Natasha Regehr

Month: July 2018

Faux French, Riviera Style

Have you been wondering how I’ve been faring since I bade farewell to les vaches?

I am slowly adjusting to life on the French Riviera.

Slowly.

My drive here was uneventful, except for that time my GPS became my enemy and led me in circles for two hours in downtown Nice during the height of tourist season.  Navigation systems don’t do well with pedestrian-only streets.  That’s all I’ll say about that.

And now I am perched on a hill overlooking the uppity town of Villefranche-sur-mer, with its uppity yachts, BMWs, and fake hedges. Why anyone would need a fake hedge in this lotus land is beyond me, but there it is.  Why water a real hedge when you can buy a fake one?

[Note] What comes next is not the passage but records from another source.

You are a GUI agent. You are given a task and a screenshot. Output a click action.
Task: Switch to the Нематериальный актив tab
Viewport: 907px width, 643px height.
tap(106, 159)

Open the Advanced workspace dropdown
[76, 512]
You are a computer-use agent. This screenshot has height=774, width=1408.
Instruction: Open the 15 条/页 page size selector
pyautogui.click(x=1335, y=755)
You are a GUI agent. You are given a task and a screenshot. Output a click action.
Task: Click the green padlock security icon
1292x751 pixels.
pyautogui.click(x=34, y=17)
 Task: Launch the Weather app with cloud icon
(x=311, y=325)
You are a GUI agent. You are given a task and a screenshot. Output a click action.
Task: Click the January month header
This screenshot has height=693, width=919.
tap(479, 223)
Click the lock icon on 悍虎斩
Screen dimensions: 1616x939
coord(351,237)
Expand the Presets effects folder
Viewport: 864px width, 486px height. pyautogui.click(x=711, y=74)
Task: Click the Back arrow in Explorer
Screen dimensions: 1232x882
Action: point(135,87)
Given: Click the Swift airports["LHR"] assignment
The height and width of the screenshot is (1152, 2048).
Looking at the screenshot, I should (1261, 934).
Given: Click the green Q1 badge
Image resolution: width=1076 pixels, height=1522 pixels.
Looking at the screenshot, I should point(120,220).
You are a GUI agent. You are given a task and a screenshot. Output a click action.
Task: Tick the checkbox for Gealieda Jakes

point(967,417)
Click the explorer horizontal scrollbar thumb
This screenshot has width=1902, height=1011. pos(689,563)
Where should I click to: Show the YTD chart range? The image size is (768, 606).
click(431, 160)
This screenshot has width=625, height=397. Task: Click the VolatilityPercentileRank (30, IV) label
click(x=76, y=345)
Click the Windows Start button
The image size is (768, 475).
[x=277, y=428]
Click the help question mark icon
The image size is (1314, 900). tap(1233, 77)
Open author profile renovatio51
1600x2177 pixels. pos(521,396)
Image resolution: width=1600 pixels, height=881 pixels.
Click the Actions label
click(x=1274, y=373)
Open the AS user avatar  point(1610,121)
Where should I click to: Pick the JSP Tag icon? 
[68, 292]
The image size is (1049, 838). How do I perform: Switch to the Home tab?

No, to be honest, I’m missing the friendly, down-to-earth charm of my village in the Alps.  Well, okay, the cows were not so friendly.  But there was an endearing honesty to that place, a sense that life had substance, and that everything else was somehow false.

Not so with the French Riviera.  Everything here feels half-empty, like the soul of the place just drained out into the Mediterranean when the people all arrived. I’m sure at one time it was quaint and delightful and historically significant; but right now, it feels to me like a toy neighbourhood, constructed out of blocks and toothpicks and dotted with plastic accessories.  Doll houses, all, papered in Euros…

But I, too, am a falsehood, here on the French Riviera.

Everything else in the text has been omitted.